In some cases, we can figure out what the sampling distribution should be because we know what
the population is (example: our card deck). However, if we know about the population, why
would we be doing inferential statistics in the first place? Usually we don't have the sampling
distribution -- we only have a single sample.
What comes to our rescue is the central limit theorem, which tells us what the sampling
distribution will be. It will be NORMAL, for one thing, because it is a distribution of
measurements that include error.
Early on, the normal curve was called the "error law" because it described the distribution of
errors in astonomical observations (which were full of error because of primitive telescopes). A
sample mean is also a kind of measurement of the population, and it is typically in error (usually
will not be equal to the true population mean)
Central Limit Theorem:
For any population with mean mu and variance sigma2 , the distribution of sample means
(x-bar) for sample size n will approach a normal distribution with a mean of mu and a
variance of sigma2/ n as n approaches infinity.

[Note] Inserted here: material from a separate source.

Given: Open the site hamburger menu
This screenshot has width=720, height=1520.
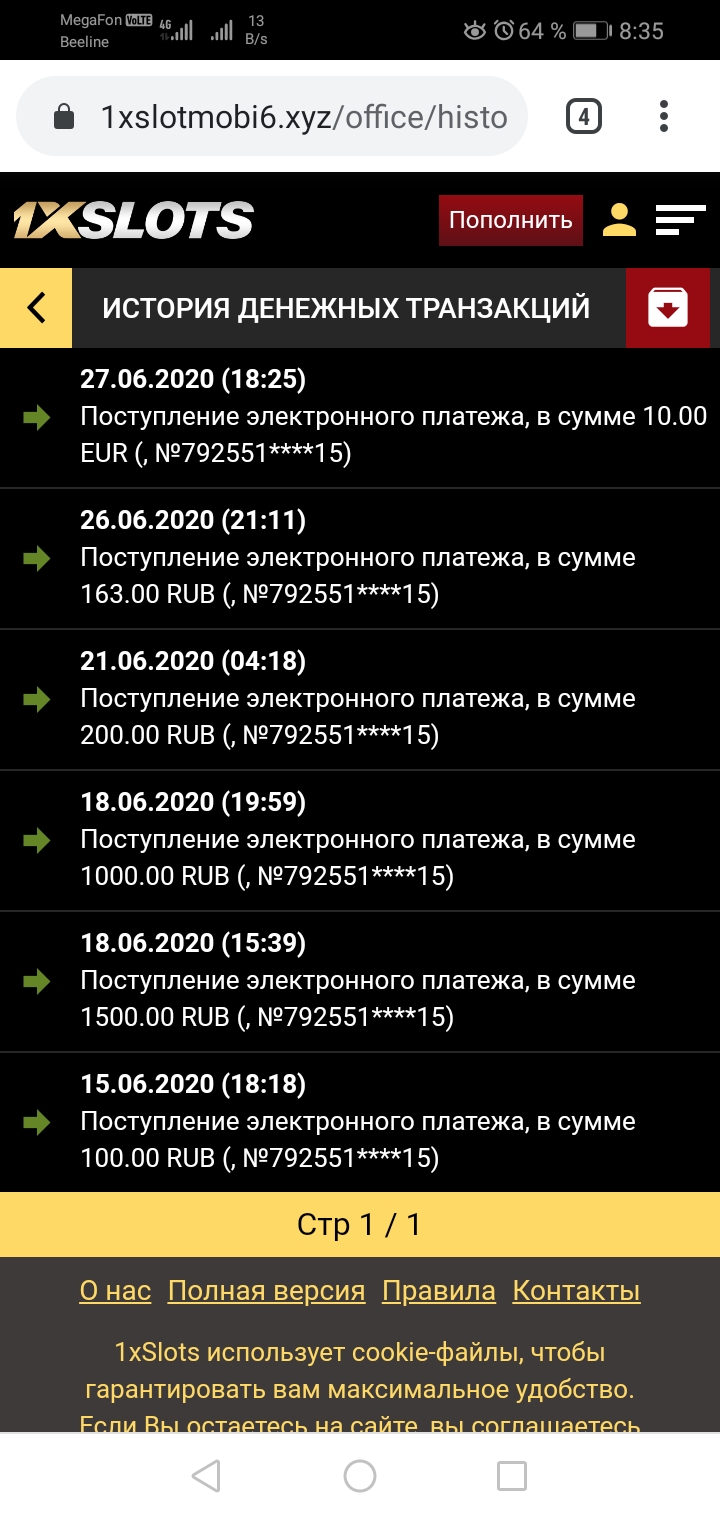Looking at the screenshot, I should click(x=680, y=220).
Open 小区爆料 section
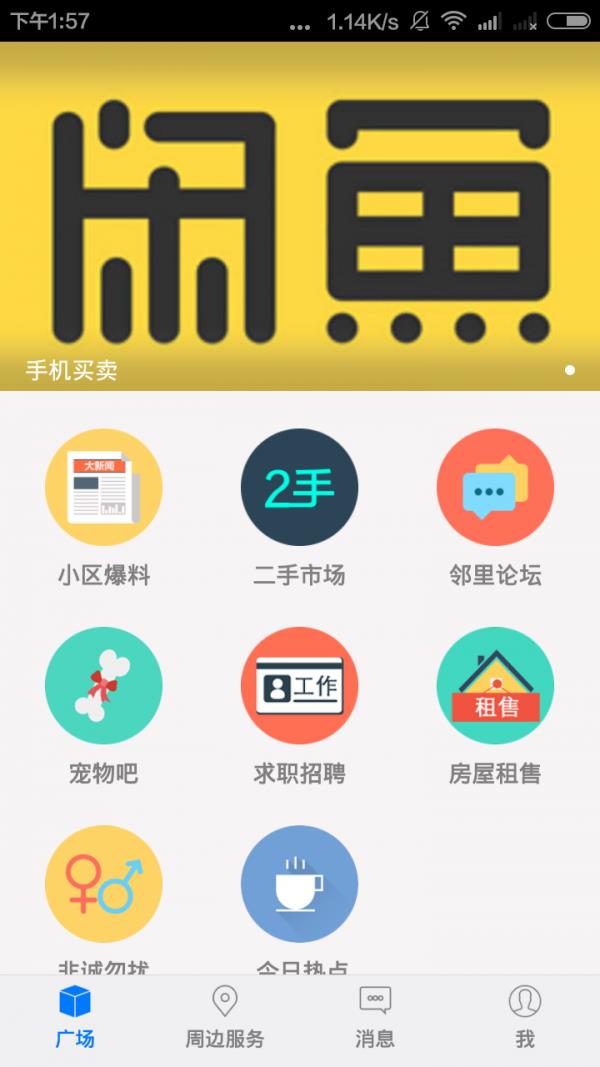This screenshot has width=600, height=1067. click(x=104, y=488)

This means the following three things are true about sampling distributions:
1. Mean of x-bar will equal mu
2. Variance of x-bar will equal sigma2/ n
3. Distribution will be normal as n gets large OR if population distribution is normal
In practice, large is 20-30. When the population distribution is rectangular, sampling
distribution becomes very close to normal with samples of 20. For skew, need samples of size
30 or so to correct skew, especially a strong skew.
Empirical sampling distribution:
1. Take a deck of cards.
2. Pick two cards at random
3. Take the average of the DENOMINATION of the cards
A=1, J=11, Q=12, K=13
(Class does this, then we create a distribution of the means on the whiteboard)
Notice that the means are starting to pile up more in the middle than on the sides, so shape is
changing away from rectangular. Variance should be smaller. Mean may or may not be equal to
7---but if we kept sampling for a very long time, it would be.
Theoretical sampling distribution:
Can be computed by figuring out what the probability is of each sample mean. There are 6 ways to get a sample mean of 1, for example, 6 ways to get a sample mean of 13, 102 ways to get a sample mean of 7 [the true mean] (there are 6 ways to get two 7s, 16 ways to get a 6 and an 8, etc.).